> [Brief]: Pictures must not appear in your answer. Write out exactly the lines from the one with "The width and" through the last line of the entries below.

** Opening Records for the task block **

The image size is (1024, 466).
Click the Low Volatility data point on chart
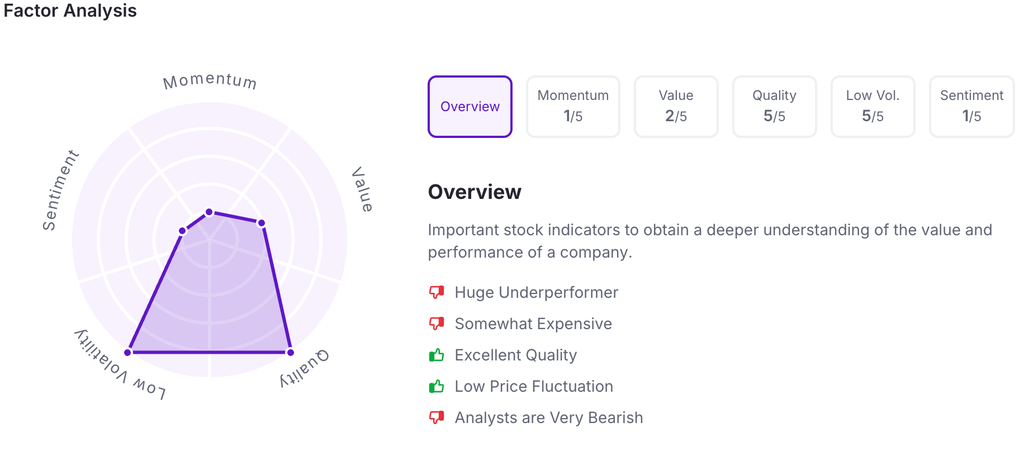point(128,352)
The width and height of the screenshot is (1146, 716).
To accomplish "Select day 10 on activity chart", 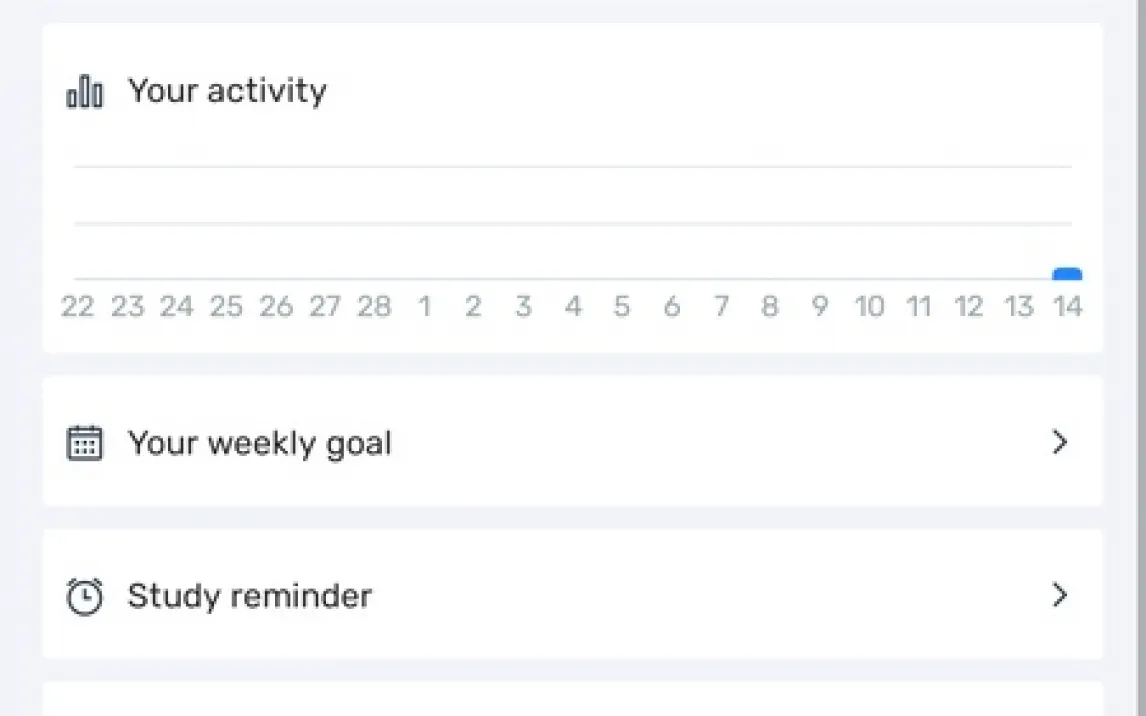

** Closing Records for the task block **

> [Written answer]:
The width and height of the screenshot is (1146, 716).
To accomplish "Select day 10 on activity chart", 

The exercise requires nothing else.